*Problem statement:* Copy exactly. Begin with the line that contains "Боевые искусства (83, 1403)" and stop after the last line of the records.

Dataset entries:
====

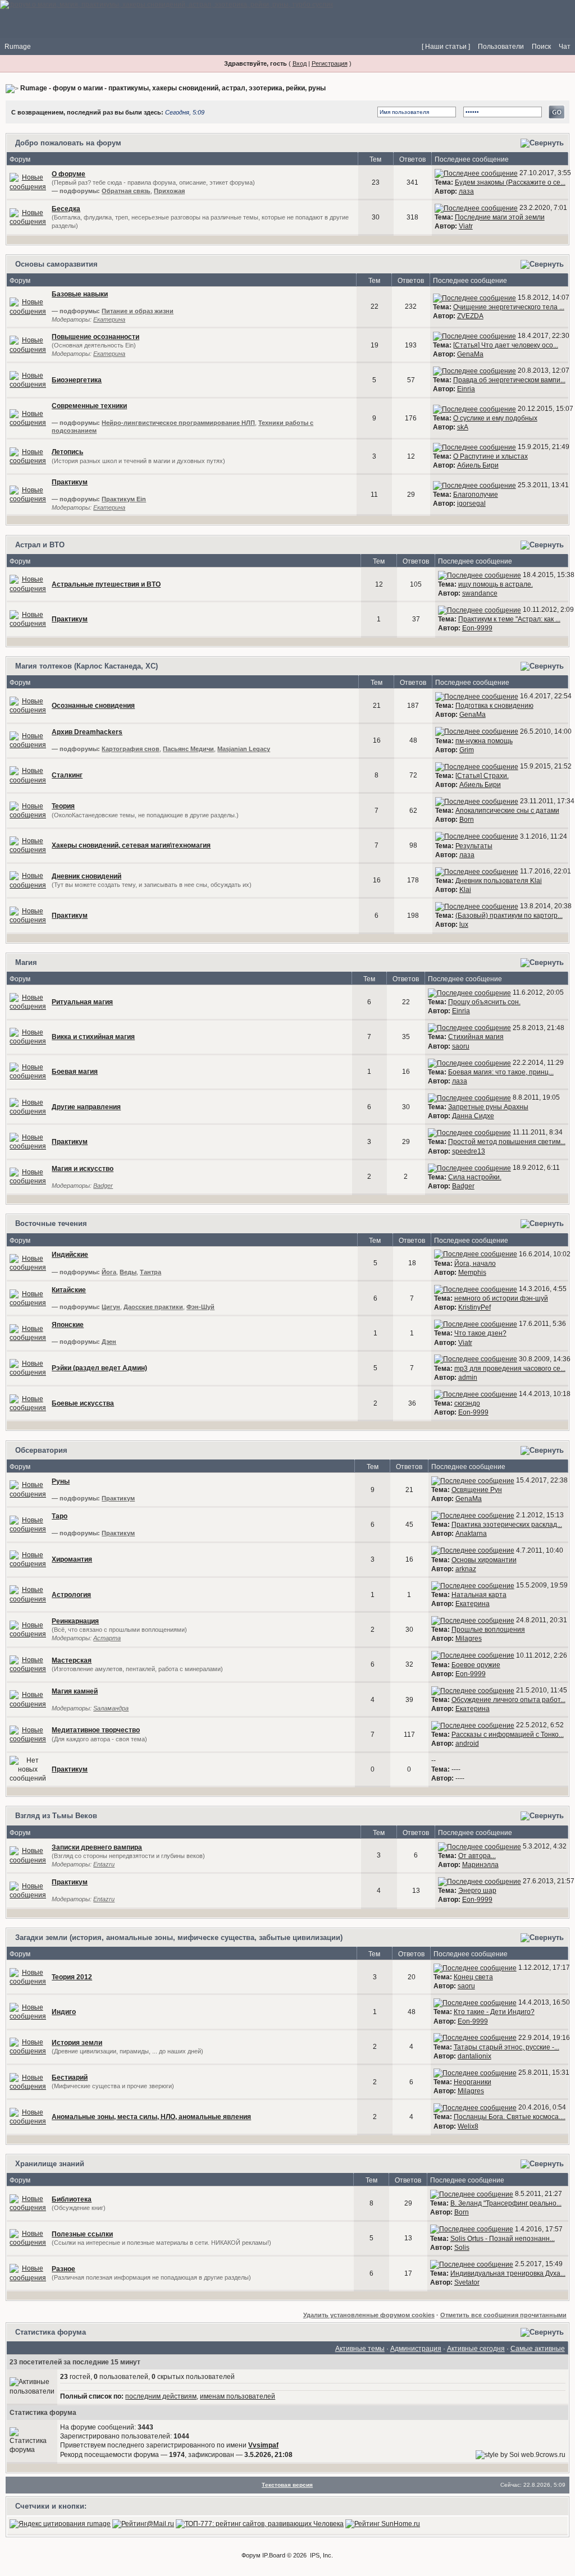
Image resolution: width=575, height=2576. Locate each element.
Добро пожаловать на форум (68, 143)
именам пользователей (237, 2396)
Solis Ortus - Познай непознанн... (502, 2239)
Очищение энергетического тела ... (508, 307)
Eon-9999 (477, 628)
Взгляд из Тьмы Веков (56, 1815)
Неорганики (472, 2082)
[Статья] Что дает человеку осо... (505, 345)
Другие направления (86, 1107)
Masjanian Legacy (243, 748)
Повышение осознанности (95, 337)
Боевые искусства (83, 1403)
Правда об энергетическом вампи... (509, 380)
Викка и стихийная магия (93, 1037)
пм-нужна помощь (484, 741)
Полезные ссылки (82, 2234)
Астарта (107, 1638)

====

*Exercise output:*
Боевые искусства (83, 1403)
Правда об энергетическом вампи... (509, 380)
Викка и стихийная магия (93, 1037)
пм-нужна помощь (484, 741)
Полезные ссылки (82, 2234)
Астарта (107, 1638)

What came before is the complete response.